# net.inet.tcp.recvbuf_inc removed?



## kalleboy (Oct 17, 2021)

Hi there.

Under FreeBSD 13, the command "sysctl net.inet.tcp.sendbuf_inc" replies as;

`net.inet.tcp.sendbuf_inc: 8192`

However, "sysctl net.inet.tcp.recvbuf_inc" says;

`sysctl: unknown oid 'net.inet.tcp.recvbuf_inc'`

Any idea why it doesn't exist? Is such parameter removed in FreeBSD 13? If so, why only *recv? 

Thanks.


----------



## kalleboy (Oct 25, 2021)

Any idea?


----------



## SirDice (Oct 26, 2021)

kalleboy said:


> Is such parameter removed in FreeBSD 13?


Looks that way.



> If so, why only *recv?


Good question, no idea. Might want to ask the developers on the mailing lists, freebsd-net@ is probably the most appropriate place to ask.


----------



## covacat (Oct 26, 2021)

looks like it grows by a half of current value until recvbuf_max (grows by 50%)


----------



## SirDice (Oct 26, 2021)

I only found a really old commit from 2007 that references that sysctl. But that was a commit to _add_ them.

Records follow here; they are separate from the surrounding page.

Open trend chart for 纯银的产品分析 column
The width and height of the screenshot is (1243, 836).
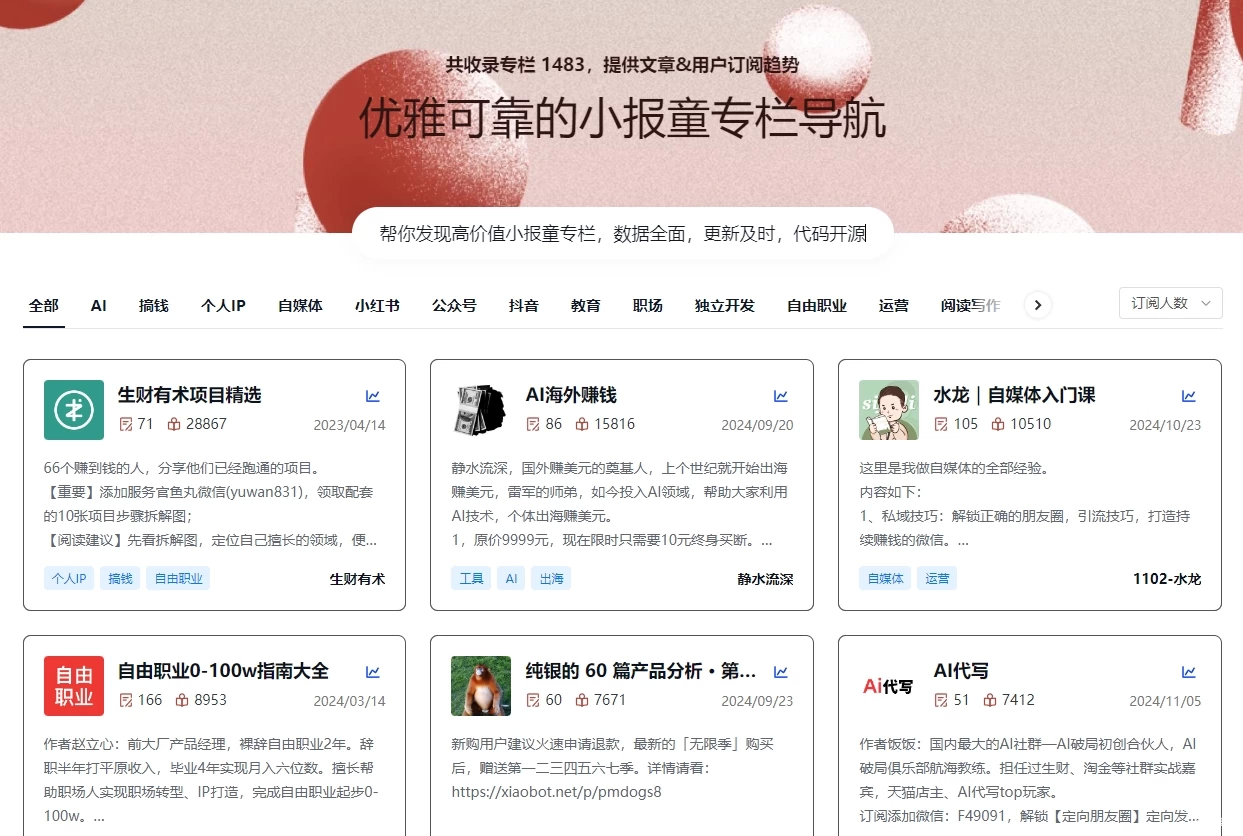(x=781, y=672)
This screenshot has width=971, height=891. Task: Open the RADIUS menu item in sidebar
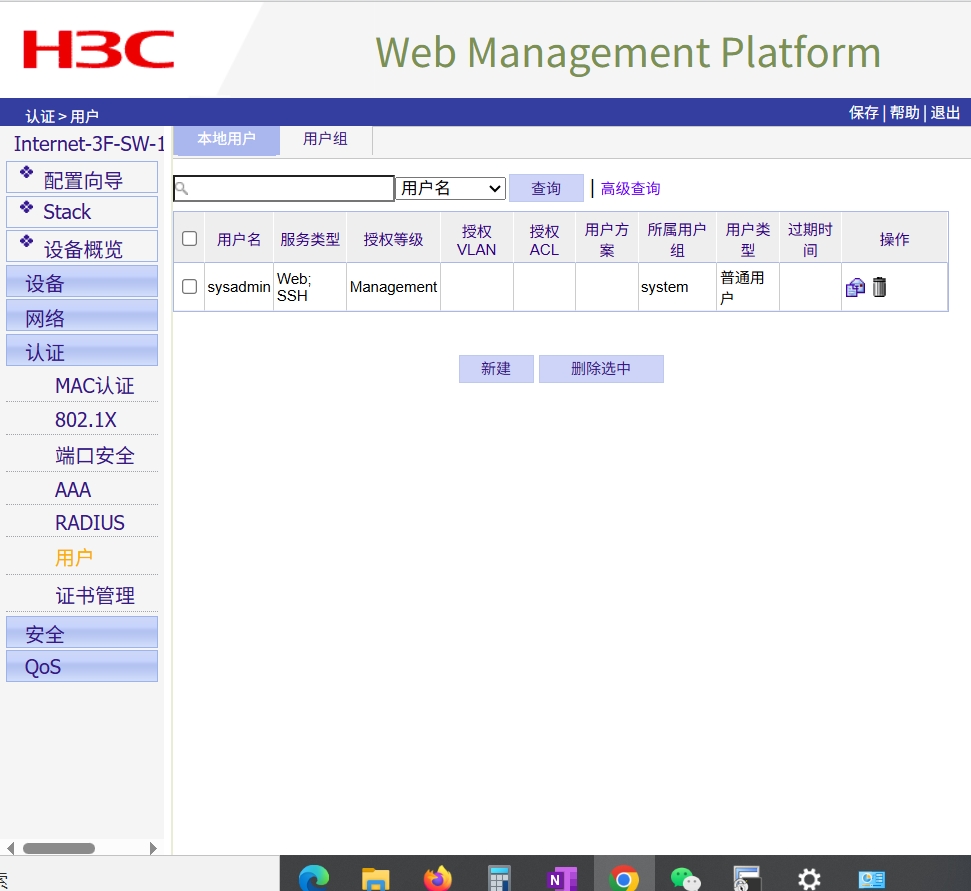click(90, 523)

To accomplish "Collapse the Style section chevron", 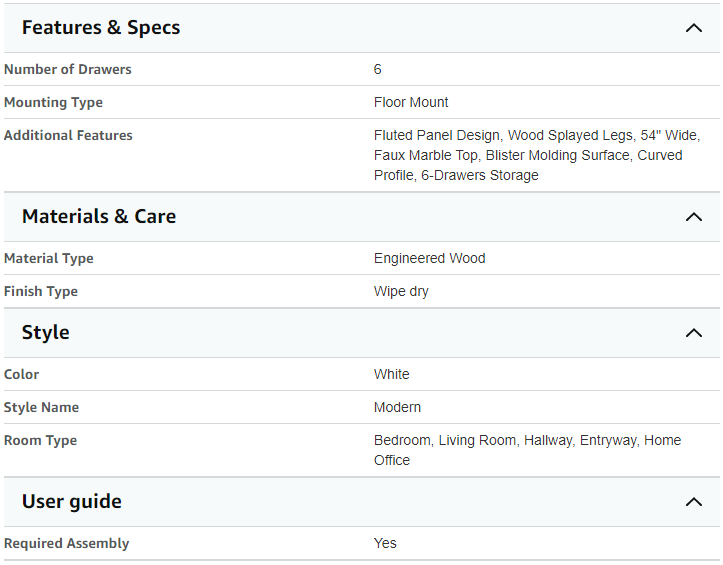I will click(693, 333).
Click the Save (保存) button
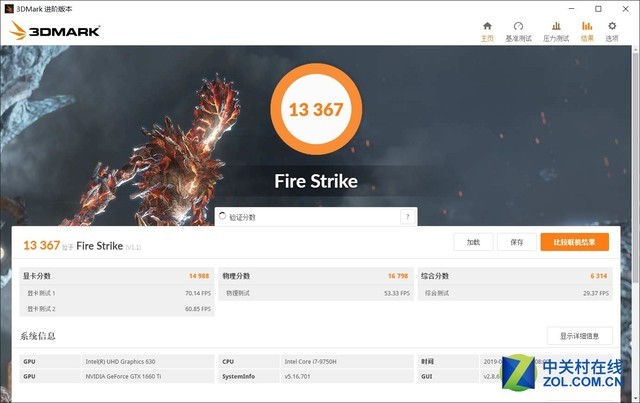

Haven't found anything in the git logs that mentions removing it.


----------



## kalleboy (Oct 26, 2021)

Weird.


----------



## bgdnlp (Jul 28, 2022)

This is the commit that removed it: https://cgit.freebsd.org/src/commit/?id=560c058683bd65b7c2dde1d918b831bca3ee85ef

Replying here because this is the top (and only significant) result on Google.


----------